APPELLATE COURT OF ILLINOIS FOURTH DISTRICT
Dec 7, 2020
2020 IL App (4th) 180828 (Ill. App. Ct. 2020)

Opinion

NO. 4-18-0828

12-07-2020

THE PEOPLE OF THE STATE OF ILLINOIS, Plaintiff-Appellee, v. DUSTIN SULLIVAN, Defendant-Appellant.


NOTICE

This order was filed under Supreme Court Rule 23 and may not be cited as precedent by any party except in the limited circumstances allowed under Rule 23(e)(1).

Appeal from the Circuit Court of Livingston County
No. 18CF10

Honorable Jennifer Hartmann Bauknecht, Judge Presiding.

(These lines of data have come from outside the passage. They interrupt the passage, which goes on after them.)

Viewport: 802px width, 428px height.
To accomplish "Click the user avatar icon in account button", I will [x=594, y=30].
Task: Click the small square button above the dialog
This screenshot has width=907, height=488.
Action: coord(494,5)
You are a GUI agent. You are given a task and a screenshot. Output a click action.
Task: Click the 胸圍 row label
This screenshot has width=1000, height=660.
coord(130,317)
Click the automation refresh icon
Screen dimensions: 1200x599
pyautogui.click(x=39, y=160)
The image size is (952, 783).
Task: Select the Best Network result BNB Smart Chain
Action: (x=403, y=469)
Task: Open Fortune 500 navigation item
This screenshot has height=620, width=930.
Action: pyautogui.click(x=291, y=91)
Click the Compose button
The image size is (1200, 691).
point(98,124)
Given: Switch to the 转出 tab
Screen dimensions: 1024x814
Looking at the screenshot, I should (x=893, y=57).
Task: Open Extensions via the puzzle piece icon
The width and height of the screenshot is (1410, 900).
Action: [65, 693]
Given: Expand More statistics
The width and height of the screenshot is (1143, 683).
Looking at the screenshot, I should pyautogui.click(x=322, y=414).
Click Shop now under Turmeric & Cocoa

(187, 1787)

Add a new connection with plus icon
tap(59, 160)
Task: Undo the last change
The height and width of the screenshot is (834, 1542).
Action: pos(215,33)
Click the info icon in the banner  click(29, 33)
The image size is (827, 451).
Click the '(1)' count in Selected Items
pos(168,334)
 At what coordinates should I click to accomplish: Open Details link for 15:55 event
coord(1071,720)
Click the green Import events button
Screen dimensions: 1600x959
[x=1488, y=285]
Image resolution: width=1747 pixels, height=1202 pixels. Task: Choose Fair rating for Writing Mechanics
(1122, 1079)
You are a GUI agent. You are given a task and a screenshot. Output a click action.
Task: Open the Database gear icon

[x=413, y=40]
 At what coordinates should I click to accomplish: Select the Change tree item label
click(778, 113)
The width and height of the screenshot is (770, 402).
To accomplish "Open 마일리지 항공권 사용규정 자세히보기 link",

JUSTICE HARRIS delivered the judgment of the court.
Justices Knecht and Cavanagh concurred in the judgment.

ORDER

¶ 1 Held: The appellate court dismissed the appeal because defendant did not move to withdraw his guilty plea before attempting to challenge his sentence as excessive, as required by Illinois Supreme Court Rule 604(d) (eff. July 1, 2017).

¶ 2 Defendant, Dustin Sullivan, entered a negotiated plea of guilty to the offense of aggravated battery in exchange for the State's promise to cap its sentencing recommendation at 20 years' imprisonment. At sentencing, the State recommended a 20-year sentence, which the trial court ultimately imposed.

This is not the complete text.